“And Periwinkle deserves nice things,” I said.
A beat of silence.
“Is Periwinkle the horse?” Thyren asked.
Thyren turned back to the road, shoulders shaking. Aeldryc’s arm tightened around my waist. The corner of his mouth did that familiar thing, trying hard not to smile and failing. He kissed the top of my head. I lifted my face to his and accepted a full, open-mouthed and delicious kiss that made me lose count of my stitches.
“You’re cute,” I said, combing my fingers through his hair.
He groaned and pressed his face into his hands.
“Not at all a shadow daddy like I thought. Much too sweet.”
“I am not sweet.” Aeldryc nipped my ear before I could start listing the ways he was sweet in front of his men.
The landscape roughened, neat farms giving way to rocky hillsides and rivers brown with spring melt. Trees leaned close over the narrow road, their canopy turning the midday light dim and green.
“Sorrend is ahead,” Aeldryc murmured, his voice close to my ear. “We’ll stop at the inn for the night.”
I stashed my crochet project and sat up straighter. The road descended into a shallow valley, crossing a stone bridge before rising into a town nestled between two hills. Everything about it was built on a larger scale: stone buildings with thick walls and heavy doors in impossibly tall frames. Through a tavern window, I saw chairs wide enough for two of me. As we passed ablacksmith’s forge, a massive troll hammered a glowing piece of metal with a force that seemed to shake the ground.
“Are trolls dangerous?” I asked, suddenly worried that Sky was not okay. “Like would one of them… eat Sky?”
Oeryth burst out laughing. “Trolls are mostly vegetarian, and pacifists. More likely to bore you to death with their latest literary work than eat you.”
Thyren shook his head. “Boring? Troll prose is some of the finest in the land.”
“Finest at putting you to sleep,” Oeryth muttered. Their argument faded as we rode up to the inn, where a troll woman with tree-trunk arms and an unimpressed face watched our approach.
The innkeeper took our coin and assigned us to three rooms. A boy was dispatched for our bags.
“I’m starving.” I tugged toward the common room after we’d set our things in our room.

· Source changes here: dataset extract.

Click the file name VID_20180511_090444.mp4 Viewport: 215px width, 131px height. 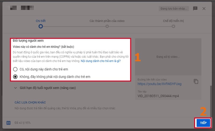pyautogui.click(x=158, y=96)
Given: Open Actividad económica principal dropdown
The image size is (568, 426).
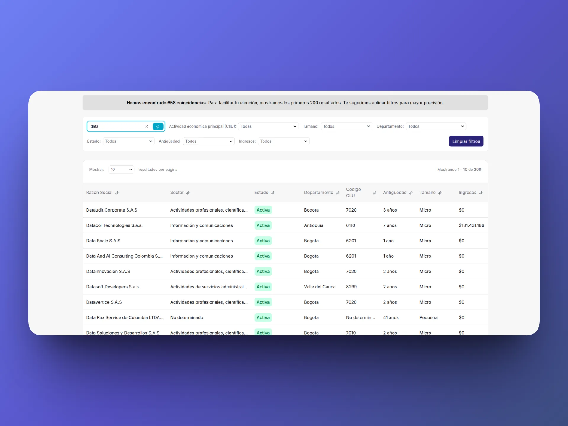Looking at the screenshot, I should click(268, 126).
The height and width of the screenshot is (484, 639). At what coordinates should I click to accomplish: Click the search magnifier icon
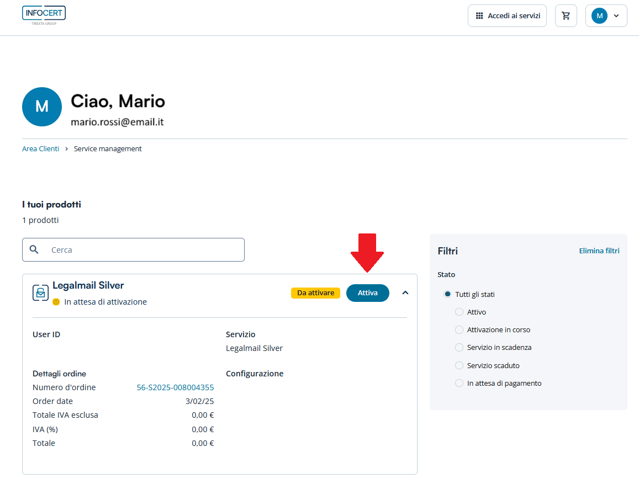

“You ate an apple an hour ago.”
“That was an hour ago. I’ve lived a whole life since then. I’ve suffered.”
The common room was warm, loud, full. A long communal table was packed with a mix of trolls, fae, and humans, while in a corner, a group of dwarves argued with passionate gestures. A woman in travel clothes arm-wrestled a troll and lost cheerfully. Another dealt cards to a mixed table where everyone was cheating equally.

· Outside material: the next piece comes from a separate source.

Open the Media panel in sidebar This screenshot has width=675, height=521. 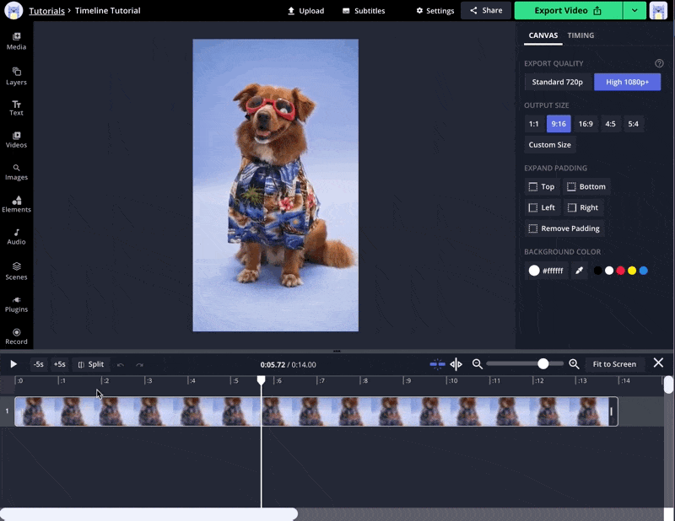click(x=16, y=41)
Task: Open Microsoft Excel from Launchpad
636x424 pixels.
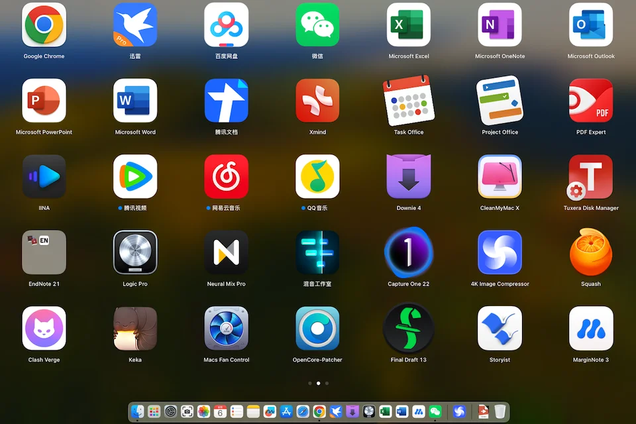Action: pyautogui.click(x=409, y=25)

Seeing other humans in Qoksmere was still a strange thrill, but since nobody looked twice, I clearly wasn’t the only one.
Two trolls looked up.
The one on the left was enormous: dark gray, like wet slate, with a heavy brow and a wide jaw that looked like it could crack stone. His horns swept back the way a ram’s do, and his bare arms had the kind of muscle that comes from actual work, not a gym. His hands were the first thing I really registered: each one big enough to wrap around my skull.

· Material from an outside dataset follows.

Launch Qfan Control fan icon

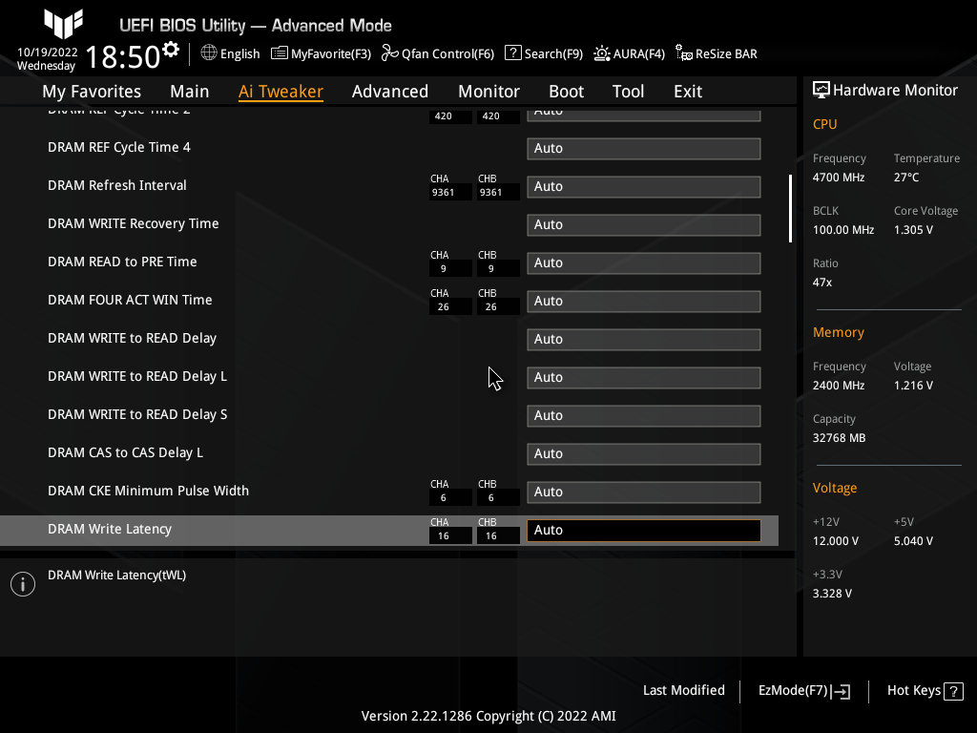coord(388,53)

The one on the right was leaner, though leaner was relative. He had blue-gray skin, polished horns curving upward, a thick beard braided through with copper beads. He was, objectively, handsome. He was also watching me the way you’d watch something you weren’t sure was real, his warm brown eyes open and unhurried, taking inventory.
“Evening,” the dark gray one said. His voice was deep enough to vibrate in my chest.
“Good evening,” Aeldryc said.
“I’m Brogan,” the dark gray one said, nodding to the blue-gray one. “This is Davik. My husband.”
“Nice to meet you!” I said cheerfully, shaking each of their hands. “How do you come to be at this fine establishment?”
Davik lifted his ale. “We’re merchants on the trade route from Murkholm east. This is a regular stop for us.”
“Well, I’m Pip. And this is Aeldryc.”